Superior Wife Syndrome
-
- September
- 18
Next week I’m interviewing the Sleepy Hollow author of a new book about “superior wives.’’
Carin Rubenstein, whose empty-nest book (“Beyond the Mommy Years”) was a big hit a few years ago, delves this time into the notion that many women are superior wives whose get-it-all-done mentality sometimes wreaks havoc on a marriage.
Am I a superior wife? Not sure. But here’s an example of the kind of things she talks about in her book.
The wife, who works full-time, volunteers to bring a homemade main course and a Trader Joe’s cheesecake to a big family dinner taking place Friday evening. The wife wakes up at 6 a.m. to make the meatballs, then goes to work. The husband has one assignment: go to Trader Joe’s and get the cheesecake.

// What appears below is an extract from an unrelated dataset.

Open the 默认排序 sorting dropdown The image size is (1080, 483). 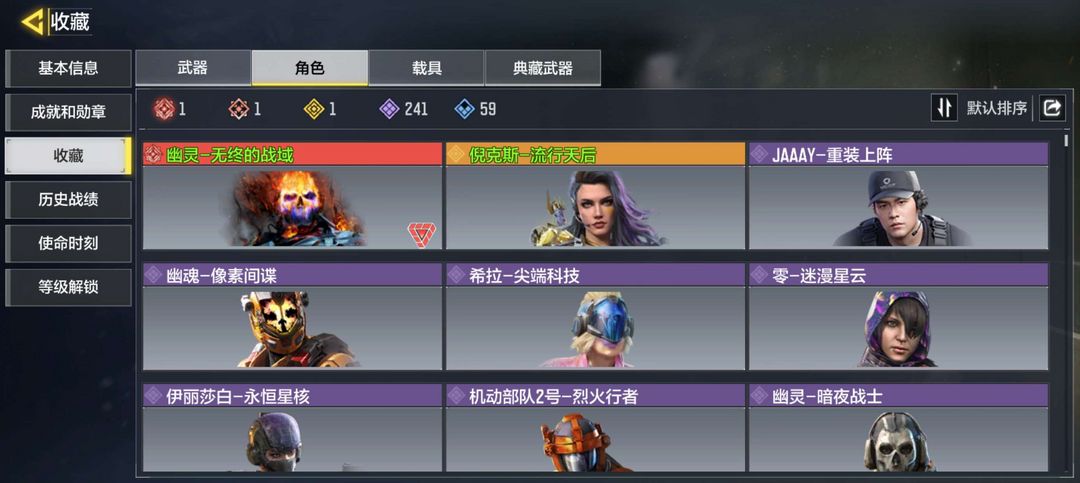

At 3 p.m., the wife calls the husband to remind him about the cheesecake.
“Where is Trader Joe’s?” he says. (The store is on a main throughfare two miles from the house in which the family has lived for 20 years.) “And where would they have the cheesecake?”

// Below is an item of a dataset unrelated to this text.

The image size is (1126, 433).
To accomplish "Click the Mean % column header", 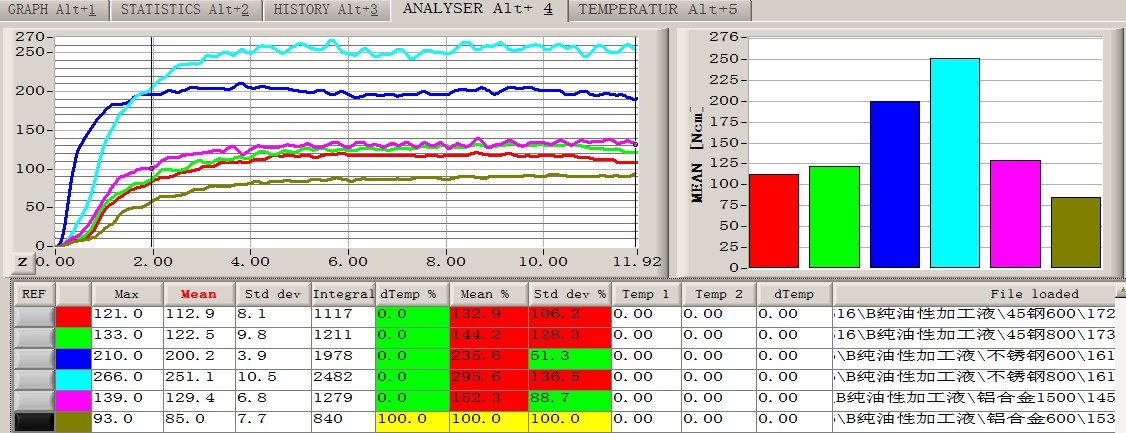I will [x=488, y=294].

It would be easier for the wife to leave work early and drive to Trader Joe’s and pick up the cake, then drive back home and make sure the meatballs get into the car. But the wife, trying to abandon her superior ways, decides to let the husband figure it out. If he forgets the meatballs in the refrigerator…well…that is another story.
Once I interview Rubenstein, I’ll have a better idea of how women can stop being superior wives.

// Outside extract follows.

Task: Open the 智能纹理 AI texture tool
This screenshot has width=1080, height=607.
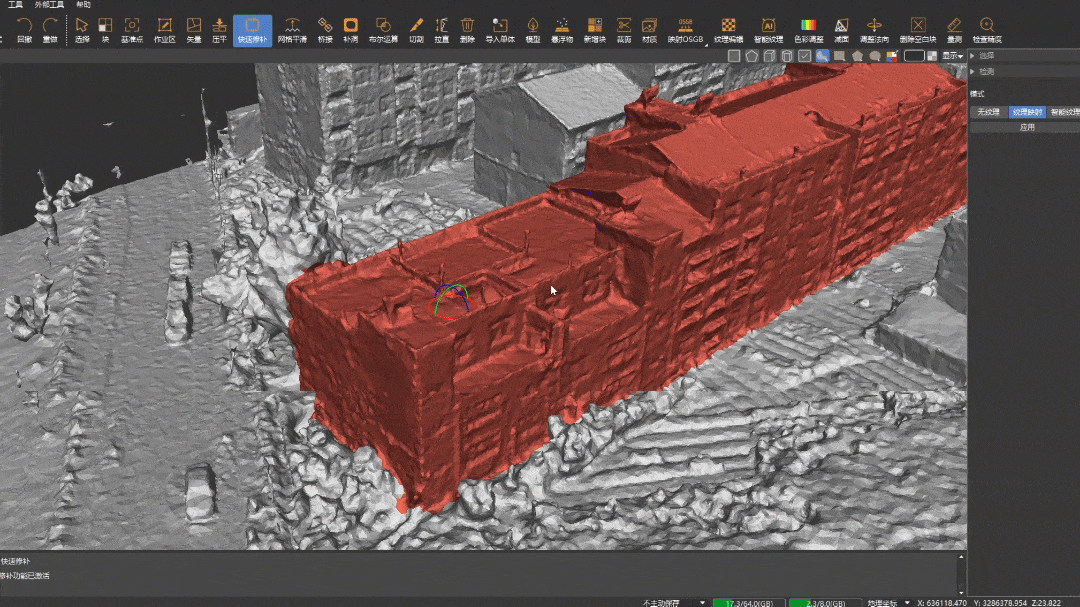Action: pos(768,29)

You can also see her speak Oct. 1 at the Warner Library in Tarrytown. (My interview will run in the paper Sept. 26.)
Meanwhile, be honest. Who changes the toilet paper in your house?




Baby boomer Linda Lombroso was born in Queens and grew up in Port Washington. She began her journalism career at New York Magazine and Rolling Stone, and came back to the field after spending 10 years as a stay-at-home mother. Linda joined The Journal News in 1997 and has been a Life & Style writer since 2000. She has three children.






I ALWAYS change the toilet paper. And refill the cup dispenser in the bathroom. But I only do it because I want it done. As far as bailing out my husband so he won’t have to get the Trader Joe’s cheesecake, nope, nope, nope. I wouldn’t do it. Can’t wait to read your story!
My husband thought it was the toilet paper fairy.
If my husband does something for me, I keep my mouth shut. Of course, he makes the bed wrong, folds the laundry wrong and loads the dishwasher wrong. But the point is he is doing it. If I were to complain he would stop doing it.
I am not perfect either. Let it go. That is what marriage is all about, letting go of things that drive you crazy about the other person.